* **Your assignment**
From the line containing "Image resolution: width=1400" through the end of the material below, output each line exactly as written, with pictures excluded.

* **Data for the task**
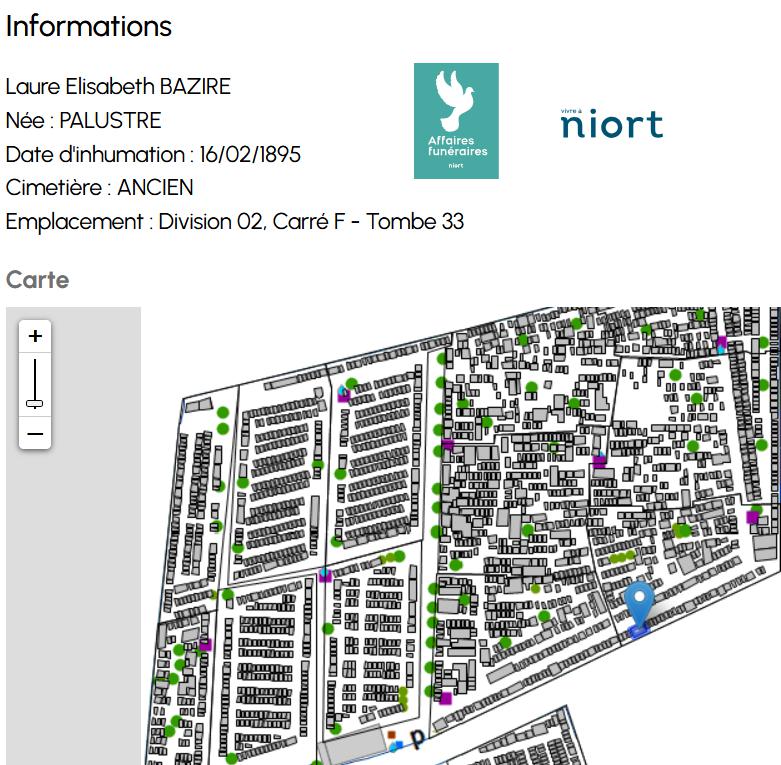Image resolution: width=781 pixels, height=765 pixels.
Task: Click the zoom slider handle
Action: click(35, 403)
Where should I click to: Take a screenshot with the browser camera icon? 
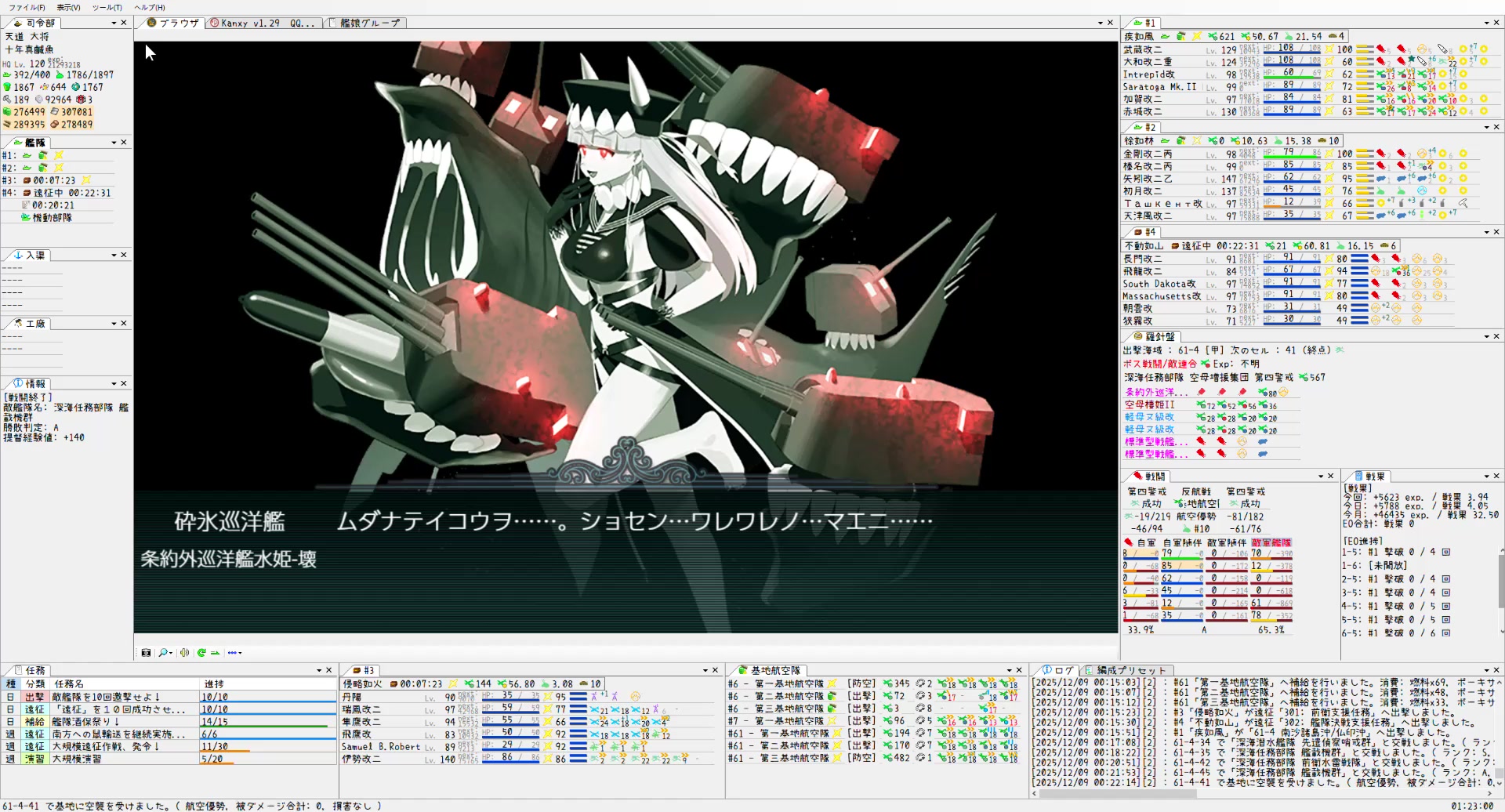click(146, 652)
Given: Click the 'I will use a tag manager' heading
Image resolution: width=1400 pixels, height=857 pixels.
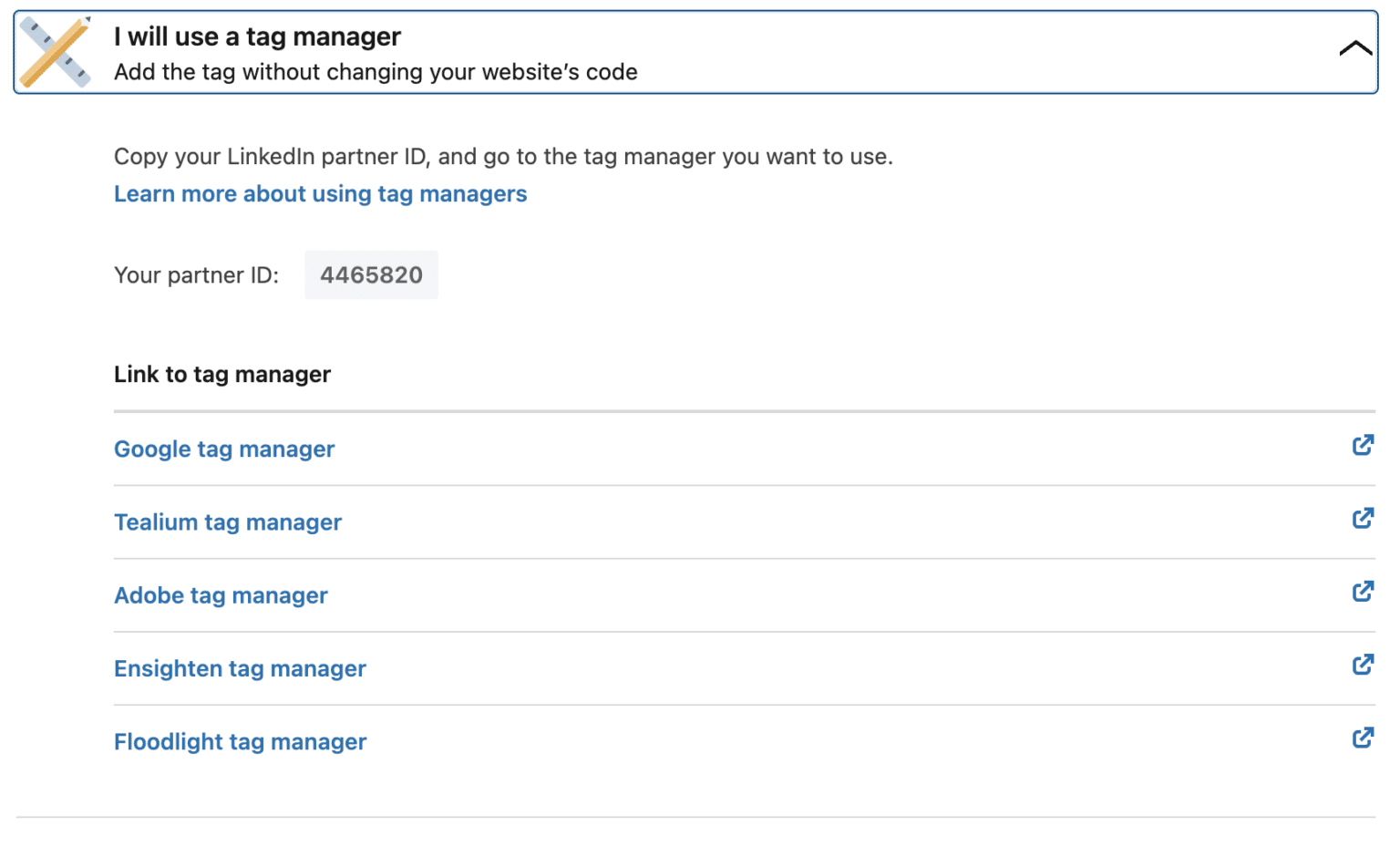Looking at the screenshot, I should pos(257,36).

* **Task solution**
Image resolution: width=1400 pixels, height=857 pixels.
Looking at the screenshot, I should pos(257,36).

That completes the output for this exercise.